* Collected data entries
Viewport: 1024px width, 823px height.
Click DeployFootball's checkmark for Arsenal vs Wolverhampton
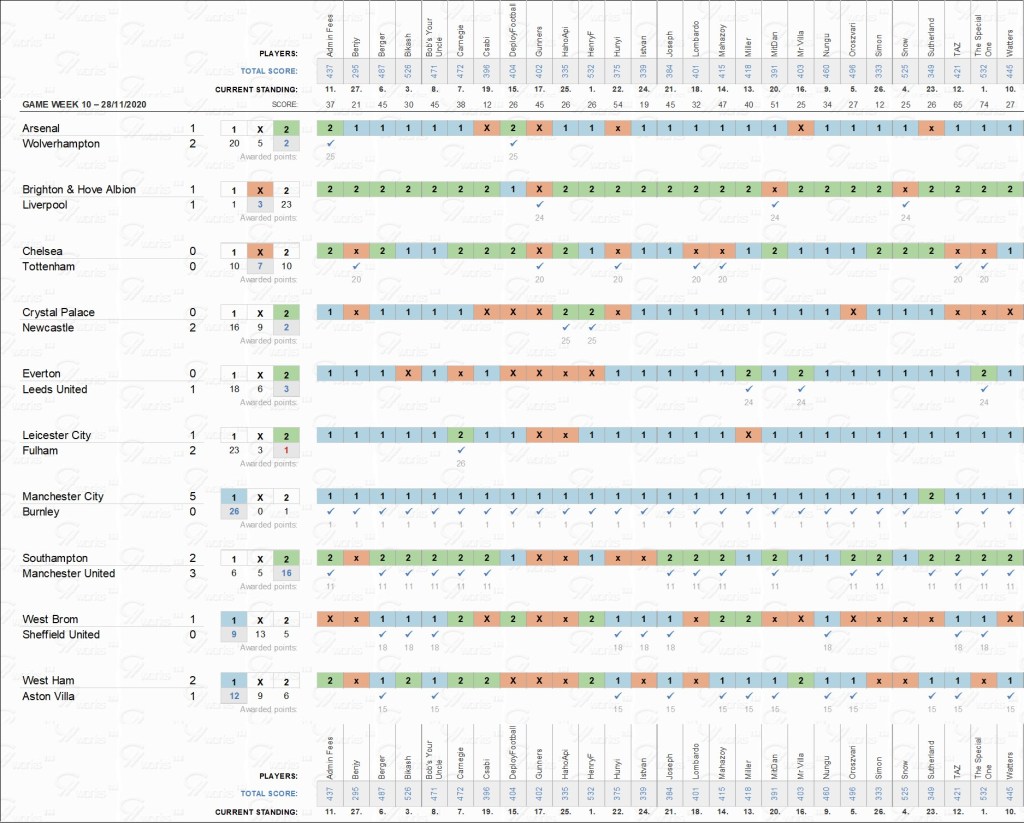coord(513,144)
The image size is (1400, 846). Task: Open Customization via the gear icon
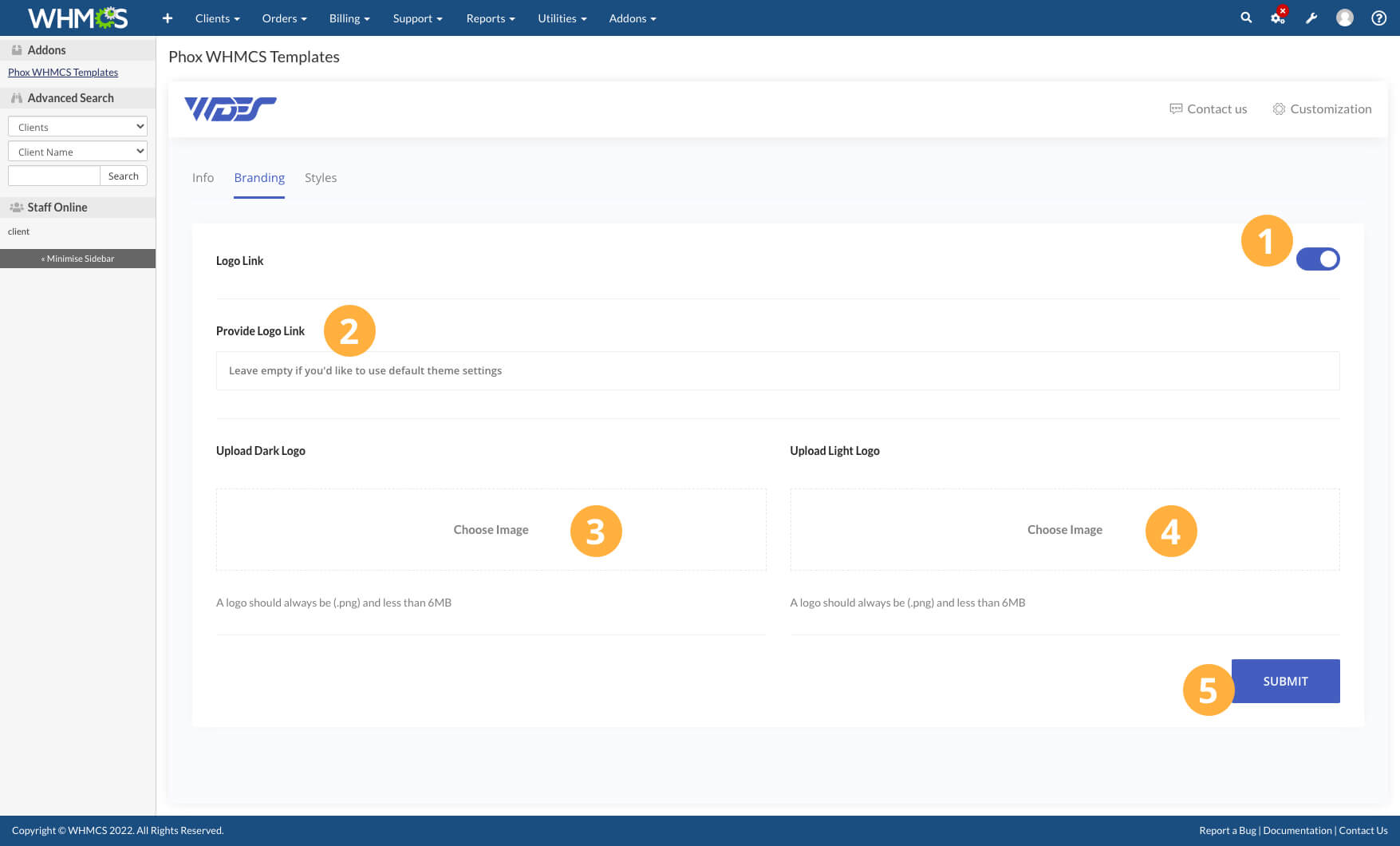point(1279,109)
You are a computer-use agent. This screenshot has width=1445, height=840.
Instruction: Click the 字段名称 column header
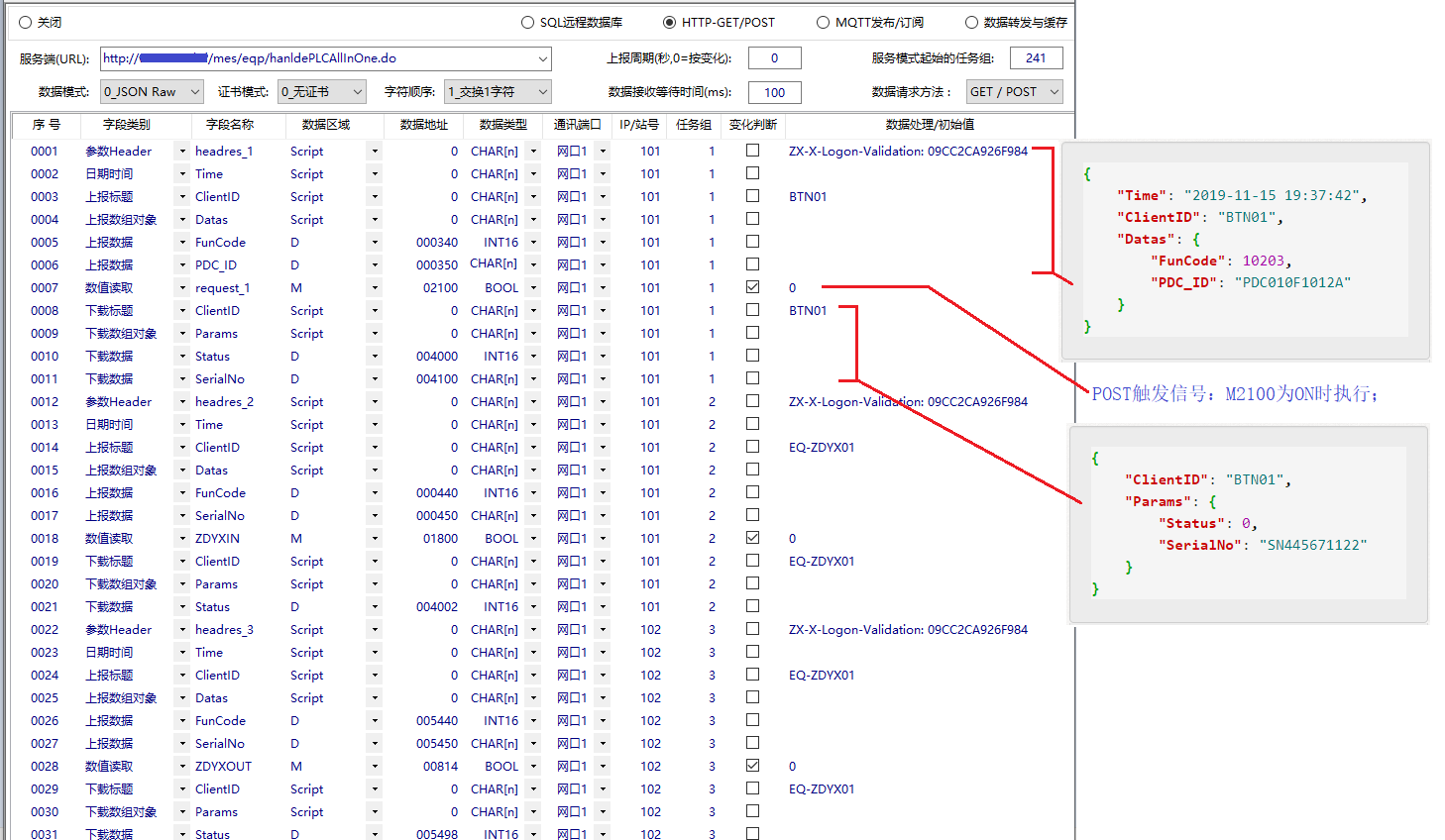(230, 125)
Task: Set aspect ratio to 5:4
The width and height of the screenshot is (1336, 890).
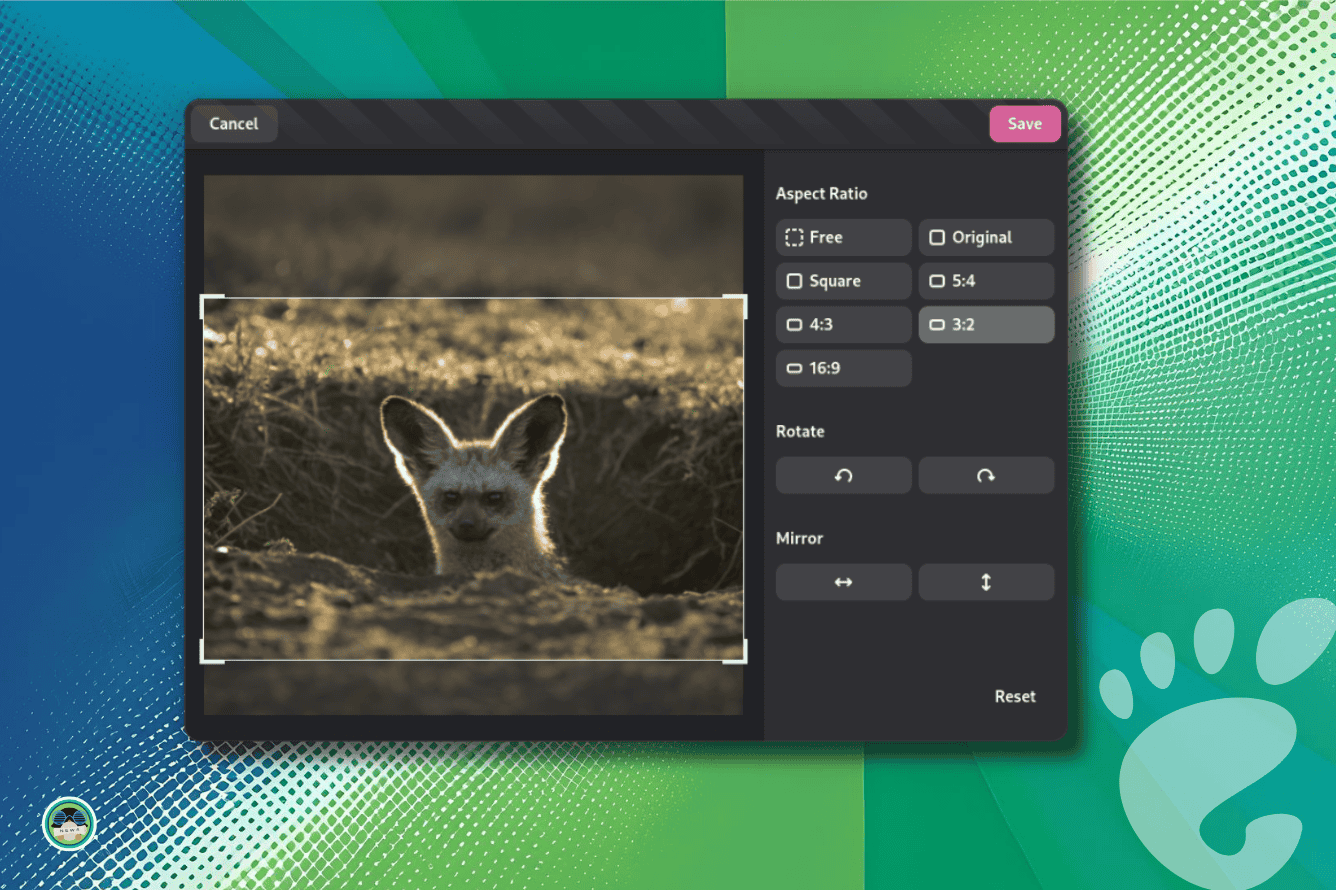Action: (986, 281)
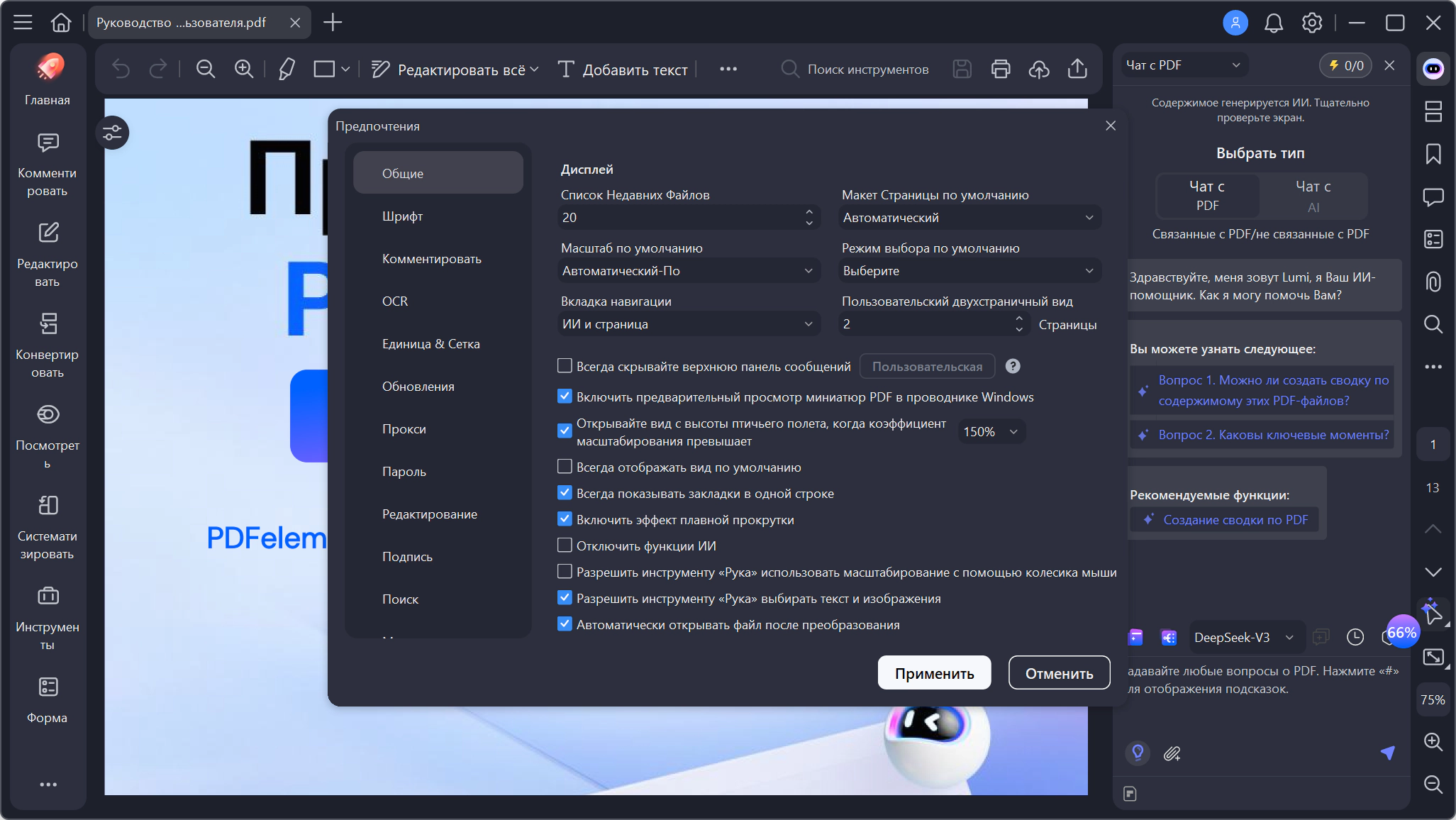Uncheck Включить эффект плавной прокрутки
Screen dimensions: 1456x820
[x=565, y=519]
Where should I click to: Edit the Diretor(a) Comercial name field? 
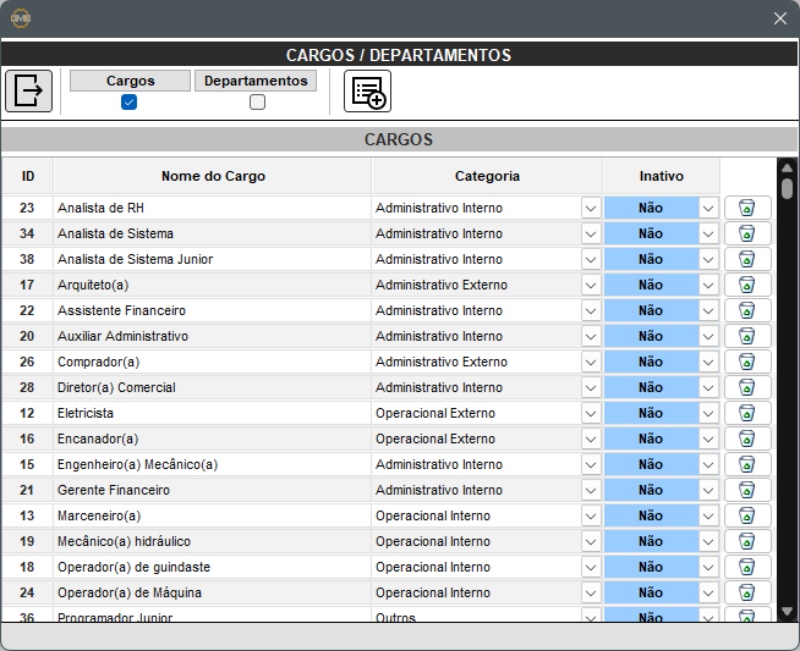coord(212,388)
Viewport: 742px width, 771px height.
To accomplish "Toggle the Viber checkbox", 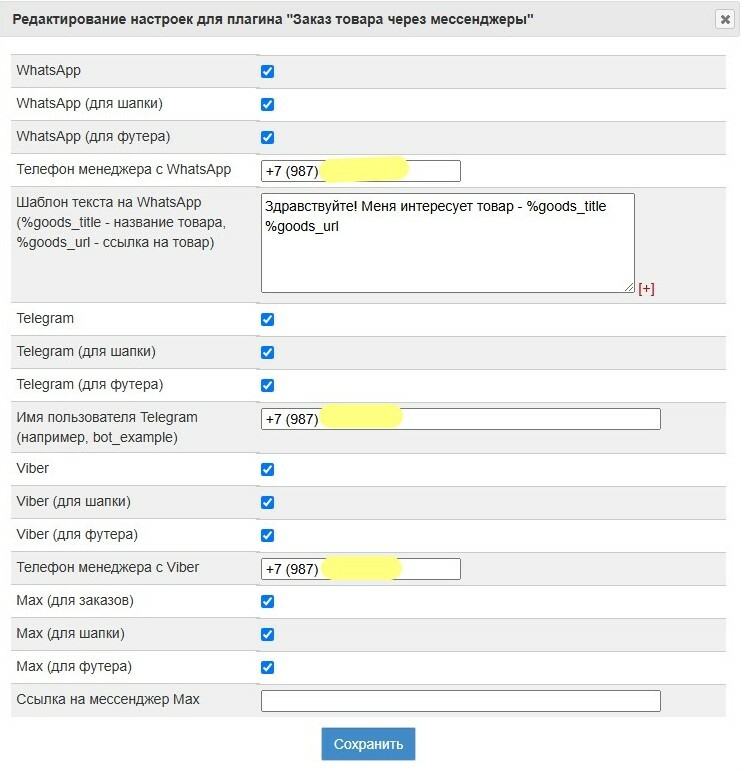I will [267, 470].
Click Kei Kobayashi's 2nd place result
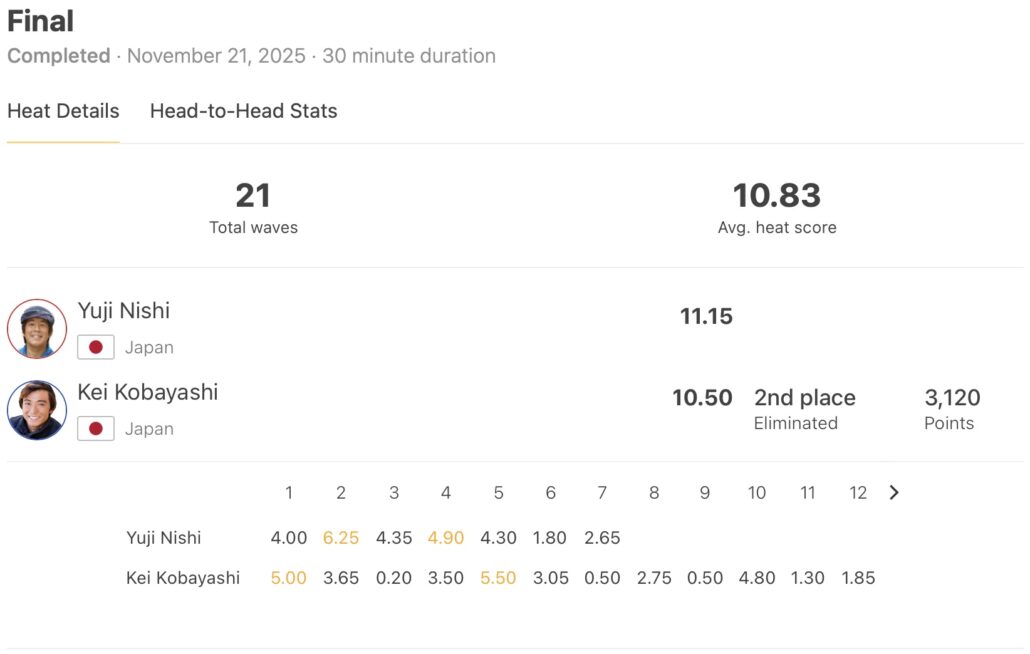 pyautogui.click(x=804, y=398)
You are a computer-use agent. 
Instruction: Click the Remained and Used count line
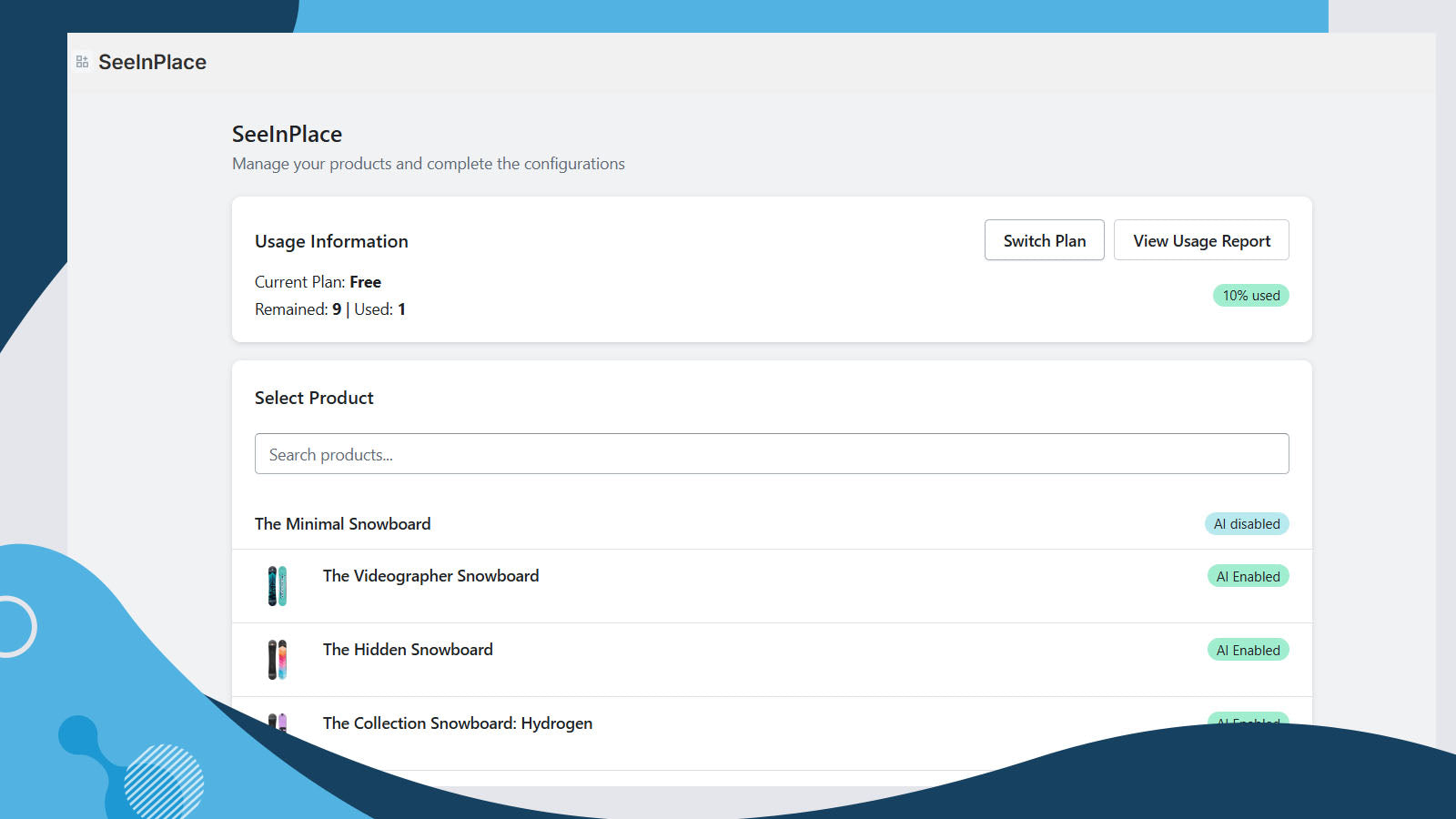coord(330,309)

* Problem description
Starting at the line containing "Click Kei Kobayashi's 2nd place result" and ending at the last of the items, rewrite those lines with "2nd place" swapped for "3rd place" and nothing else altered. Omit the pictures from your version.

* Exercise answer
Click Kei Kobayashi's 3rd place result
 pyautogui.click(x=804, y=398)
You are a computer-use agent. 
Instruction: Click the Remained and Used count line
coord(330,309)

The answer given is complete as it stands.